August 25, 2006

SHA1 weakened further in new attacks

The move away from SHA1 gained momentum:

Researchers of the Krypto group of the IAIK succeeded in constructing a collision for a simplified variant of the standard hash function SHA-1. The simplified variant differs from the standard only in the number of iterations of the step functions that is used: 64 instead of 80. The previously best result was a collision for a variant with 58 iterations, first shown by Wang et al. in 2005.

Heise was first to report (in German and now on their English site) about what I guess is their paper presented at Crypto2006.

If you are wondering just where we are on SHA-1 usage and a replacement, CAcert have a page on compatibility of various certificate based distros to SHA-256 and SHA-512. All CAs are at the mercy of the application distributors to keep up with security developments.

It's not looking good for a move from SHA-1 just yet for certificates... People who didn't take account of the now 2-year-old presentations by Prof Wang include those still on OpenSSL 0.9.7 (FreeBSD, NetBSD, Apple Mac OSX, and OpenBSD themselves!). A rare black mark for the BSD family.

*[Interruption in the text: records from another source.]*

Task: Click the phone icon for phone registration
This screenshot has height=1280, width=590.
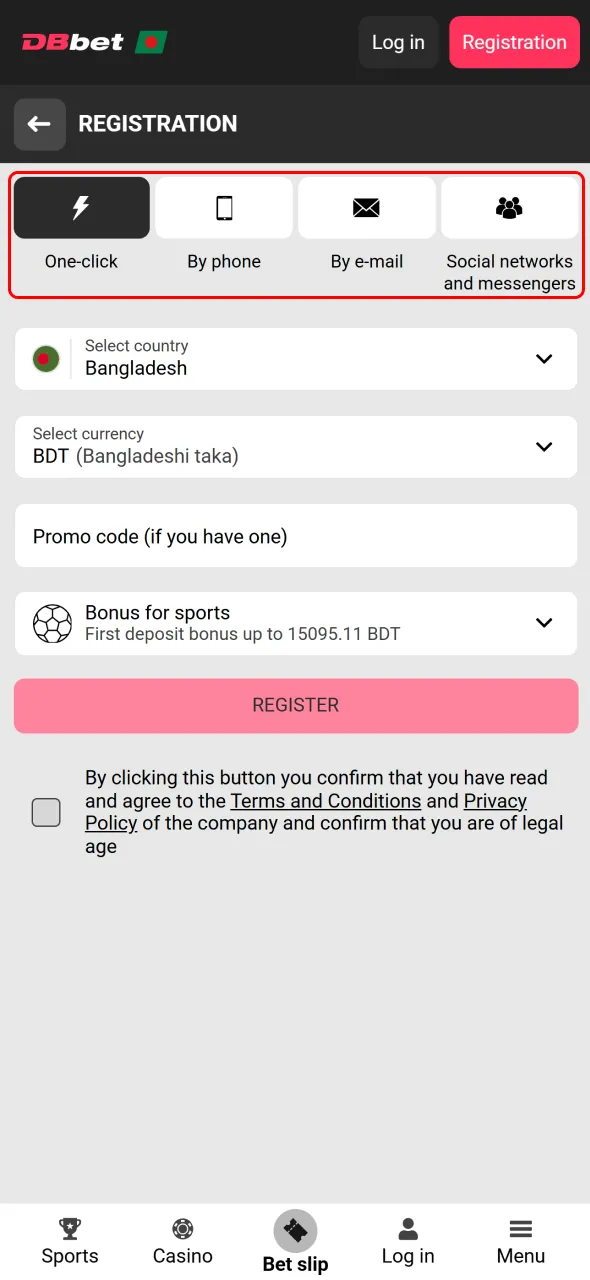Action: point(224,207)
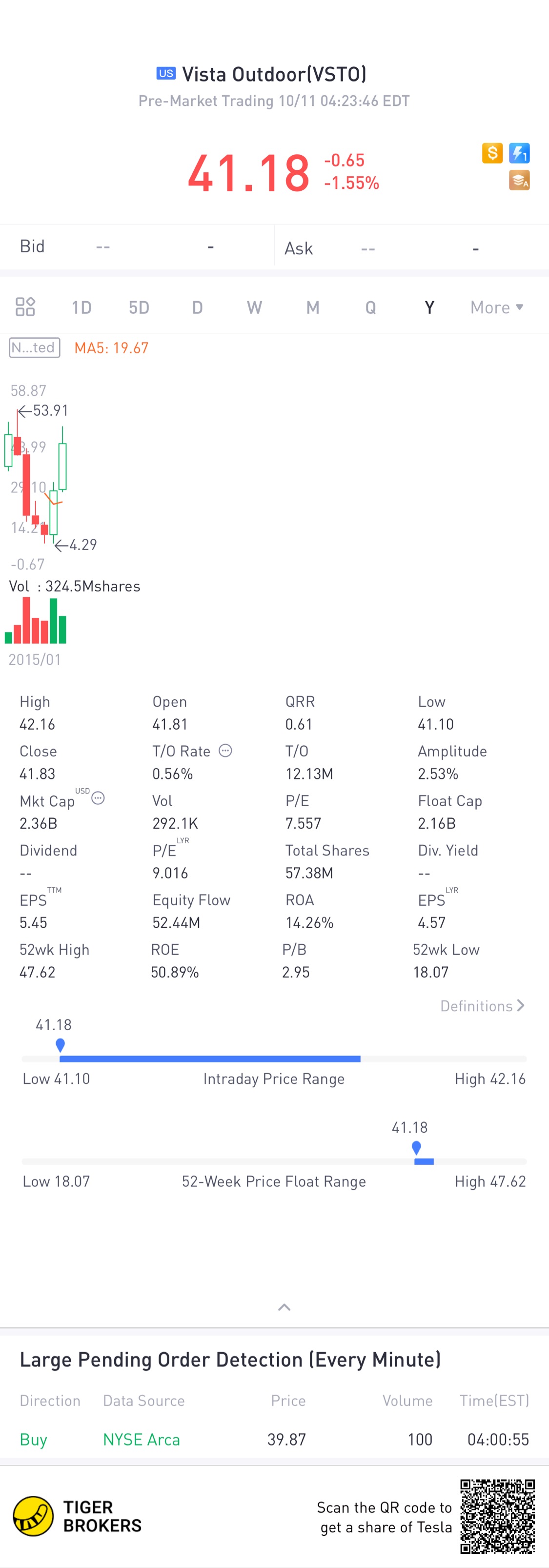Viewport: 549px width, 1568px height.
Task: Tap the orange dollar sign icon
Action: pos(492,153)
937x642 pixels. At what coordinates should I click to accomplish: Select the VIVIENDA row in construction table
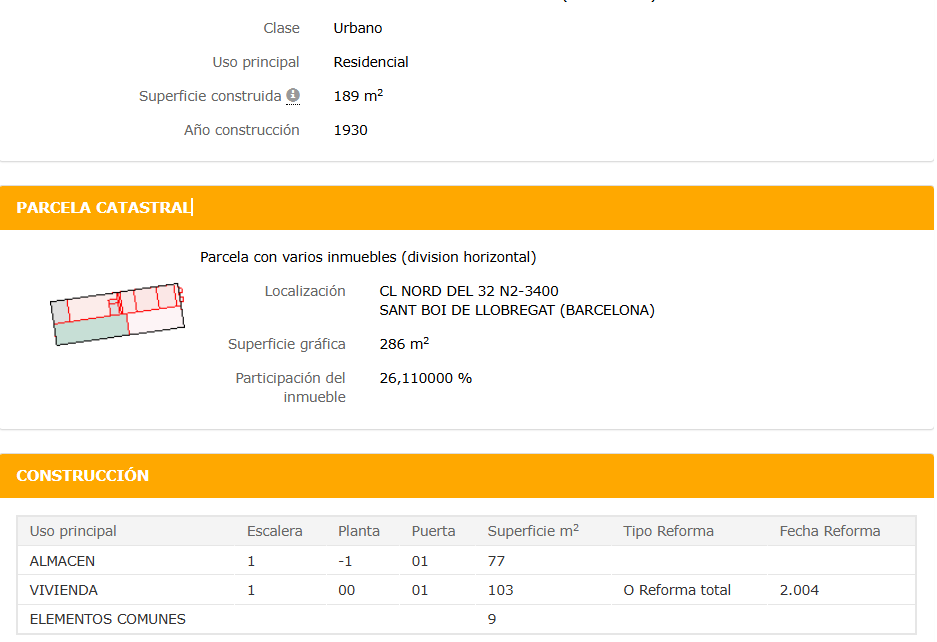point(466,590)
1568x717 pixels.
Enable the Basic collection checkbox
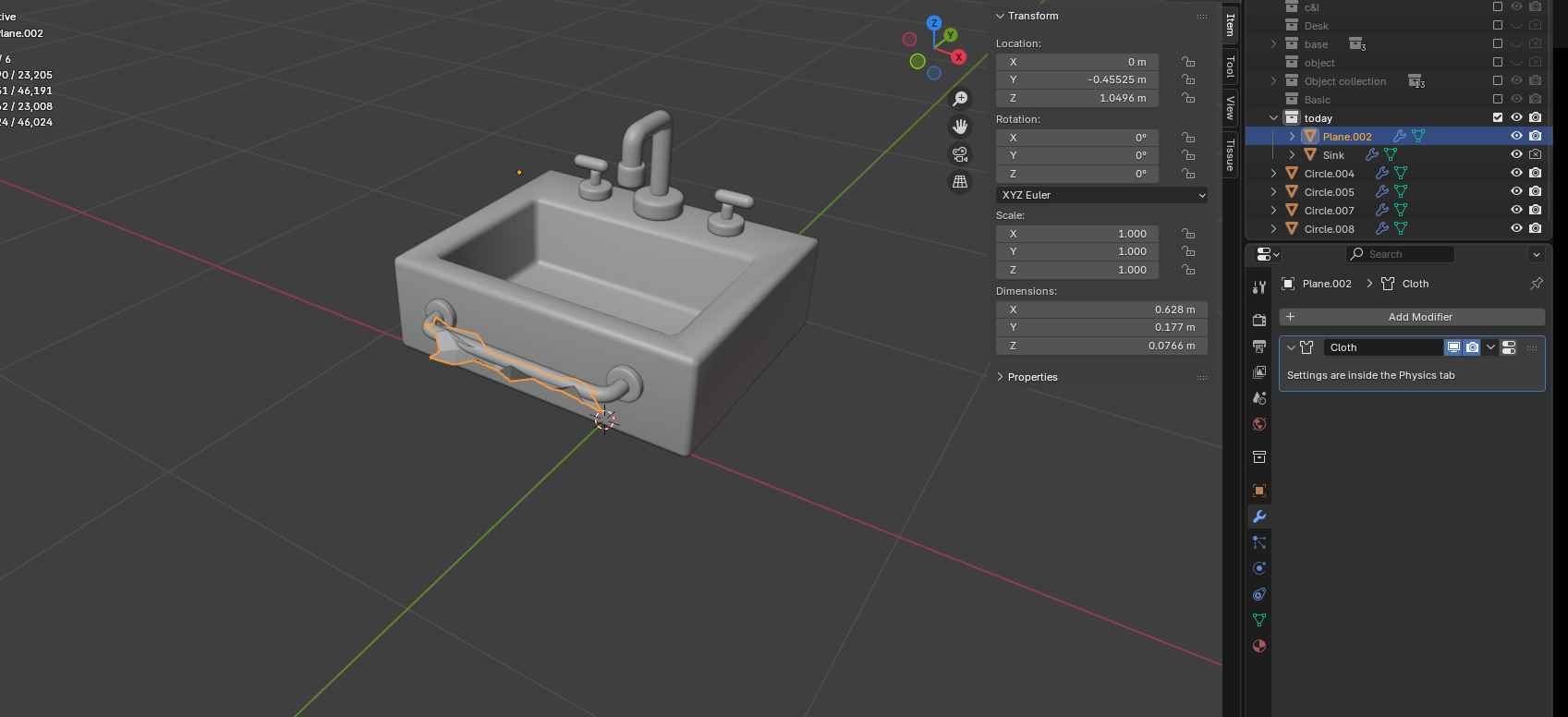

I'll adjust this post as more comes in, and bear in mind that it will take days for the paper to be analysed and summarised. Also note that this time last year, Wang and friends presented a 63 bit attack, and some observers jumped the gun to say it was "broken" .... the message is still the same, SHA-1 is no longer Pareto-complete, which means you have to now analyse whether it suits your application, you can't simply assume it is good for all applications.